– James Connolly James Lee Burke has written a consummate love story. Set in America post Second World War, exploring the depths of greed, power and racism inherent in the American South, his two main characters wander through a changing landscape powered only by the love they have for each other. Burke is so incredibly clear with his language, articulating emotions that most readers cannot even imagine existing.
The power of his language diminishes the realities of hate and envy, focusing on the undaunted inner spirit of a man, Weldon Avery Holland, who clearly knows what is holy – his beautiful wife Rosita Lowenstein. Rosita is a survivor of the Nazi death camps, and both she and Weldon are caught in the mad rush for money that was the wildcatting days of the first Texas oil boom. James Lee Burke pays tribute to his undaunted respect for the history and legends of his country, weaving Bonnie Parker and Clyde Barrow in and out of the developing plot.

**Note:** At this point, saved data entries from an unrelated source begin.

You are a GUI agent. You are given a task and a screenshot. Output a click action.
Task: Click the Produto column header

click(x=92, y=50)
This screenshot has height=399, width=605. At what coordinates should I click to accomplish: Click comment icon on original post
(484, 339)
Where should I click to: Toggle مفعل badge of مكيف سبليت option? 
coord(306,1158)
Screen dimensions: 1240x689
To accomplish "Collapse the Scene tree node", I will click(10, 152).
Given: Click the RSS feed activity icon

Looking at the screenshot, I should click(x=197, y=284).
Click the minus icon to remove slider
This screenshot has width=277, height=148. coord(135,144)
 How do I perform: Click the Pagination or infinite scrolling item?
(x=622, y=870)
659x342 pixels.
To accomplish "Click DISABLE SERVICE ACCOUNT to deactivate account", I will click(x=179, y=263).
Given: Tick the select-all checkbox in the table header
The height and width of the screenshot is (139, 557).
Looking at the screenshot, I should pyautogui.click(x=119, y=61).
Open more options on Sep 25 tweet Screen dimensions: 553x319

He puts Bonnie and Clyde in the same legion as Thelma and Louise – American icons of a freedom the country may never know. It is magical. One of the difficulties of reading Burke, as the excerpts below hint at, is that the pages are full of warm, embracing thoughts and phrases.
His novels are extended prose poems and ‘Wayfaring Stranger’ is no exception. Burke honours the roots of his country, the traditions that made it strong, without ignoring the weaknesses of both man and democracy. Each of James Lee Burke’s nove.